Short Term Decision Making: Other Relevant Cost Techniques(Part2)

The following are some other cost techniques which are useful to management’s decision making:

Opportunity Cost

  • Represents the opportunities which have been forgone by following one course of action rather than an alternative course.
  • The opportunity cost in this case is the profit foregone by utilizing scarce resources for one particular course of action.

Simple Illustration:

Company A may either manufacture or buy a component from an outside supplier.

If it buys from outside, the spare capacity can be rented out to another manufacturer for $20,000.

The opportunity cost of making the component would be to lose the opportunity to earn the $20,000

Note that the opportunity cost does not involve cash transaction but it is relevant to decision making.

Incremental or Differential Cost

  • Incremental cost is used interchangeably with differential cost.
  • Incremental cost is the additional cost and revenue that may result from each degree of change in the level or nature of activity.
  • Whilst Differential cost is the difference in the cost and revenue between two alternatives.

Simple Illustration:

Company A need to consider whether or not to accept a special order.

One relevant piece of information will be the variable cost.

The relevant cost before taking this special order is $25,000 and after taking the order it is $35,000.

Therefore the differential or incremental cost is $35,000-$25,000 which is $10,000

Avoidable Cost

Is cost that can be avoided if a given alternative is not adopted.

Simple Illustration:

Assuming that a manufacturer decides not to proceed with a new product line which enable total savings in direct material, labor, direct expenses and variable costs of $10,000.

In this case, the differential cost of $10,000 can be avoided. The $10,000 is the avoidable cost.

▶ _REQUESTS_:
**A.** In the article on relevant cost techniques, for what amount could Company A rent out its spare capacity to another manufacturer?
**B.** Write a continuation of the article on relevant cost techniques, picking up right after its final sentence.
The material that comes next is from a different source than the article on relevant cost techniques.

▶ _SUPPLIED MATERIAL_:
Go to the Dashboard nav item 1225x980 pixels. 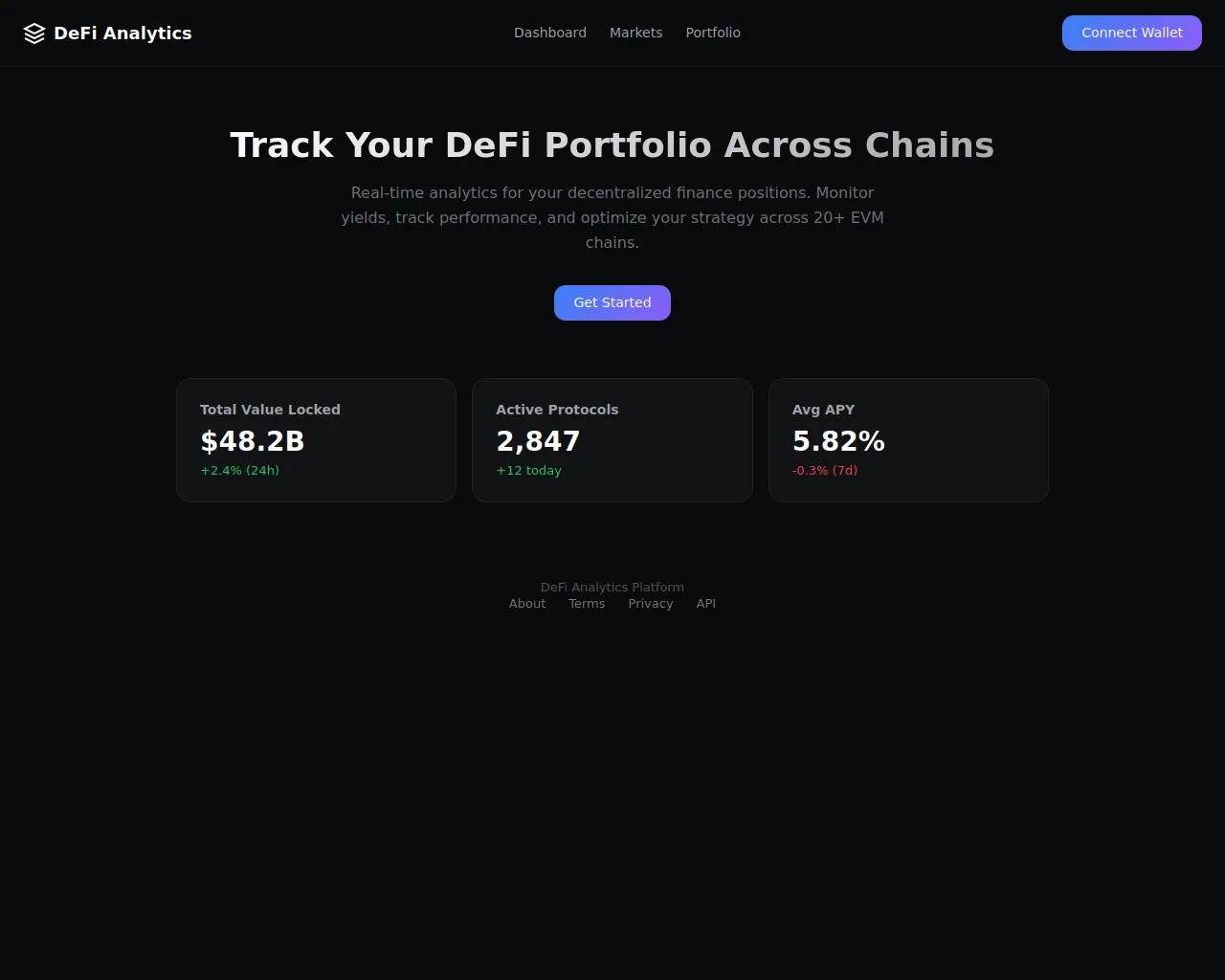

▶ _RESPONSES BY TASK_:
**A.** $20,000

**B.**
Notional Costs

  • Notional costs are also known as imputed cost. The primary objective of charging notional costs is to enable management to make clearer internal decisions by making sure that internal decision making become more realistic by assuming that the cost of all resources consumed reflects the full economic value – usually by applying market prices.

  • Notional charges are typically used to charge responsibility centres.
  • Notional interest is often charged for the use of internally generated funds.

Examples of using notional cost to enhance internal management making decisions:

  • Charging of ’market rent’, where buildings have been purchased on a freehold basis. Such a mechanism helps to focus management attention on making best use of space so that surplus space across the whole organisation might then be sold or rented to another user.
  • Intra division charges to enable management to see the true performance of certain departments

Sunk Costs

  • Sunk cost is defined by ICMA terminology as A past cost not directly relevant in decision making.
  • If we refer to relevant costs, the main feature is that we are referring to FUTURE costs.
  • As Sunk costs are cost which have already been incurred therefore it should be ignored when making any decisions.
  • Sunk costs are irrelevant costs which are simply costs that will not affect the decision.
  • By analyzing these type of sunk costs, management will be wasting their time and efforts as these costs do not affect the decision they are going to make.
  • In short term decision making, fixed costs are generally regarded as sunk costs.

Simple Illustration:

Say Company A has a factory which produced product A. Earlier last year it has extended and renovated the factory at an additional cost of $200,000 to produce product B. Now management is thinking of whether to let outsiders produce product B or not. Should this $200,000 be considered?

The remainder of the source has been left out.